Francis Bacon - Crucifixion (1933)
O primeiro dever de um homem que acredita na necessidade e eficácia do verídico é a independência, quero dizer, o começo por si mesmo. (Herberto Helder, Photomaton & Vox, p. 159)
Um dia também cri nesta máxima de Herberto Helder. Acreditei que o meu dever era a independência, o começar por mim mesmo. Hoje olho com nostalgia esse tempo de pura ingenuidade, fruto do engodo lançado sobre os homens no início da modernidade. Começar por si foi a doença que Descartes e Locke disseminaram no mundo. Um com o seu cogito o outro com a lenda da tabula rasa. A patologia, nascida na filosofia, propagou-se pelas artes, que é lugar de onde Herberto Helder fala. Eu posso crer na necessidade e até na eficácia do verídico - mesmo na poesia - mas não consigo compreender como pode o verídico provir dessa mentira que é a independência e o começar por si.

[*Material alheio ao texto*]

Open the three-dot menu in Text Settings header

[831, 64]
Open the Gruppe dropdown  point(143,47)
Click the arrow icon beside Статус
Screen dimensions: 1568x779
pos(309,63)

Por mim, mas talvez seja a minha limitação congénita, sinto-me há muito na encruzilhada, crucificado entre caminhos que não comecei, que não resultam da minha independência e que riem de mim se, por acaso, perpassa no meu espírito qualquer pretensão de autonomia. Entre o orgulhoso cogito, ponto de partida da afirmação do verídico, e o pobre pateta do D. Quixote, que sonha continuar as aventuras de cavalaria, sei muito bem que o meu lugar é ao lado deste último.